Renato Corsi

Personal information
- Full name: Renato Corsi
- Date of birth: January 24, 1963 (age 62)
- Place of birth: Manhattan, New York, United States
- Position(s): Striker

Senior career*
- Years: Team / Apps / (Gls)
- 1983–1987: Argentinos Juniors / 53 / (2)
- 1987–1988: Instituto de Córdoba / 42 / (1)
- 1988–1989: Deportivo Armenio
- 1990–1993: Atlanta
- 1993–1994: Deportivo Morón
- 1994–1995: Fort Lauderdale Strikers

= Renato Corsi =

American soccer player

Renato Corsi (born January 24, 1963) is an American retired soccer player who played as a forward.
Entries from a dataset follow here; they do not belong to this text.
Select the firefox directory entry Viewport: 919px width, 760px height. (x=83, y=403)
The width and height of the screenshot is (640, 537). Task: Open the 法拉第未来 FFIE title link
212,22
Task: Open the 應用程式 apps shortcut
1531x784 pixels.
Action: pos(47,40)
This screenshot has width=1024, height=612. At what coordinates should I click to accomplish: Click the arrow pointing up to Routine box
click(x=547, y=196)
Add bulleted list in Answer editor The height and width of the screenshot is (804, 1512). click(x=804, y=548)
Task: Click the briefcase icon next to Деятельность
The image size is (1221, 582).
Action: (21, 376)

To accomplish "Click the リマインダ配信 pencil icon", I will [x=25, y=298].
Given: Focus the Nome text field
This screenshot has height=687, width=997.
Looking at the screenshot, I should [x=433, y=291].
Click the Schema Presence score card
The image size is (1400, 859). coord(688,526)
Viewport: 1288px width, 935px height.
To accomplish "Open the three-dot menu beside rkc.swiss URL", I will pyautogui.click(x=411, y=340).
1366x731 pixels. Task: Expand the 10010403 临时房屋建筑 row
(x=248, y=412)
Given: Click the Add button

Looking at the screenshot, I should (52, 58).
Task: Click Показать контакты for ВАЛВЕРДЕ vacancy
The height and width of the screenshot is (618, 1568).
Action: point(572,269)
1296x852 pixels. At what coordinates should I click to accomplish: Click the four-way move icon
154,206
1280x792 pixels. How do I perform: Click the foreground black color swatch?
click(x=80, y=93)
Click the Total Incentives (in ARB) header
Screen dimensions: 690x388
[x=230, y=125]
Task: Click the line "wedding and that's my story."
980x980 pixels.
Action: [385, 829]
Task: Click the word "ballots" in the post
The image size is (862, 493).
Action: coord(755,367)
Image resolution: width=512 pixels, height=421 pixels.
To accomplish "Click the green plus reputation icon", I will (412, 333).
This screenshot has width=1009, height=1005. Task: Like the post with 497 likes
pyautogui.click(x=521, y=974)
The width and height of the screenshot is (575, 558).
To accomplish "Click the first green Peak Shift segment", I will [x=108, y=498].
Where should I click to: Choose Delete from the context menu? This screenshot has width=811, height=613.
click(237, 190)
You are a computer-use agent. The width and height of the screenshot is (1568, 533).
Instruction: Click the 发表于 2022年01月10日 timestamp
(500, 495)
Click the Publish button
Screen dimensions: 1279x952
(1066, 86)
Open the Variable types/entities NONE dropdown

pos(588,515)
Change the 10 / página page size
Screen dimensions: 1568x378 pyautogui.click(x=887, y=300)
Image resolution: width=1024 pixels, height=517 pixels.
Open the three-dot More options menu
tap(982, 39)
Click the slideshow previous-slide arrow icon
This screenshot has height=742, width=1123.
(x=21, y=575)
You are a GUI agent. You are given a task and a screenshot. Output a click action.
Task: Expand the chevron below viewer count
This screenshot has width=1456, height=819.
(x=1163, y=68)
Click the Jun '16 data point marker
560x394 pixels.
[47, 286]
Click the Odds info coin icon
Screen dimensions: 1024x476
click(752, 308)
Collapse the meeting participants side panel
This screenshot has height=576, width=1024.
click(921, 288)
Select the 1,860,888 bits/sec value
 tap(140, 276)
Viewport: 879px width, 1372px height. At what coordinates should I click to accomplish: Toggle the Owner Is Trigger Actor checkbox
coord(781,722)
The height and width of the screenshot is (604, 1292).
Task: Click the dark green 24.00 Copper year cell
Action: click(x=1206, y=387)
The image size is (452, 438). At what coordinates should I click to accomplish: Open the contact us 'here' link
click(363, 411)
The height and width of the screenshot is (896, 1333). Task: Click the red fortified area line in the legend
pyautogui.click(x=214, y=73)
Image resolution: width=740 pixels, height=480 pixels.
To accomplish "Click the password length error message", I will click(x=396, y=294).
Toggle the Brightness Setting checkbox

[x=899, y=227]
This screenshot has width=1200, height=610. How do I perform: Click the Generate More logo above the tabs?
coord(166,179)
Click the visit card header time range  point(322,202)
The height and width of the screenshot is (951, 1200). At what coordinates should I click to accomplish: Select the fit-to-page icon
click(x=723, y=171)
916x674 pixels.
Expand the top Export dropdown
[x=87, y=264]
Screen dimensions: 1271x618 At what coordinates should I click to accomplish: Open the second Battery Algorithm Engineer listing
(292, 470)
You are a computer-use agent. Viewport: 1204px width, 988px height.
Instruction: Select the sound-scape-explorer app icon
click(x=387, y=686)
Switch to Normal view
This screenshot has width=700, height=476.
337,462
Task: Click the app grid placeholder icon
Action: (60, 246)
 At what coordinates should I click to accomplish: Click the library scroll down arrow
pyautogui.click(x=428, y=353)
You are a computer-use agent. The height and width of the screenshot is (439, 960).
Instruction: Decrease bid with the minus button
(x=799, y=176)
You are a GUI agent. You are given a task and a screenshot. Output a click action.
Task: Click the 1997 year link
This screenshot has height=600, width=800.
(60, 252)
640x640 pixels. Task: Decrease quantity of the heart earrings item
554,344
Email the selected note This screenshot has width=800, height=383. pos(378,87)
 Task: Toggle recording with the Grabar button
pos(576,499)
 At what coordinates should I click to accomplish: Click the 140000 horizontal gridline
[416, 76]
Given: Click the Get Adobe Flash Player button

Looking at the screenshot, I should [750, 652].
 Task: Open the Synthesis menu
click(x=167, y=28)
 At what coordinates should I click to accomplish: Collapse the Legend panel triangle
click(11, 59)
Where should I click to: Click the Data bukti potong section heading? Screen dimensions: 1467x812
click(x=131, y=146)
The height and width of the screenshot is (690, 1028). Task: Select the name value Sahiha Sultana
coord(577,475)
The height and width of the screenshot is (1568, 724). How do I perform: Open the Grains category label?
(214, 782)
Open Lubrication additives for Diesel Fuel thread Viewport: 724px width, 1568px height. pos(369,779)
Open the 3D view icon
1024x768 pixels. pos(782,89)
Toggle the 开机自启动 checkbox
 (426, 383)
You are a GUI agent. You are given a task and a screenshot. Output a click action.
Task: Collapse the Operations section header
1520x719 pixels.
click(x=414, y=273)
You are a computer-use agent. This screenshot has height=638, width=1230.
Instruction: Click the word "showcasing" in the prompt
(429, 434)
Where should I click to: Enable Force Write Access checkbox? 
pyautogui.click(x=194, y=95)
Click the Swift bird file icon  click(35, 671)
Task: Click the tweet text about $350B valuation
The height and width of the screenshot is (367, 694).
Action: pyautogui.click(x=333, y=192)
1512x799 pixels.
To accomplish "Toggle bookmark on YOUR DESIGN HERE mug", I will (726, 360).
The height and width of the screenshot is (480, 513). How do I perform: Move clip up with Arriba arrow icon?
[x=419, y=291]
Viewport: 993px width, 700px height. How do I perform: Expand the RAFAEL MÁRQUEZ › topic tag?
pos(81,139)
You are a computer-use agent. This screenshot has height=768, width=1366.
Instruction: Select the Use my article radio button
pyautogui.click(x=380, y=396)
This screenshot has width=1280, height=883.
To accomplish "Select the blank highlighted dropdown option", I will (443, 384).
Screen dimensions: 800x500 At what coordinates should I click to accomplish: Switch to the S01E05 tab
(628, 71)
He was the first American to play in the Primera División Argentina.

Corsi rose to fame as part of the Argentinos Juniors team of the early 1980s that won back-to-back championships in the Metropolitano 1984 and the Nacional 1985. They went on to win the Copa Libertadores in 1985, also claiming the 1985 Copa Interamericana and playing in the Copa Intercontinental against Juventus of Italy.

Later in his career, Corsi played for a number of other clubs in Argentina including Instituto de Córdoba, Deportivo Armenio, Club Atlético Atlanta, and Deportivo Morón.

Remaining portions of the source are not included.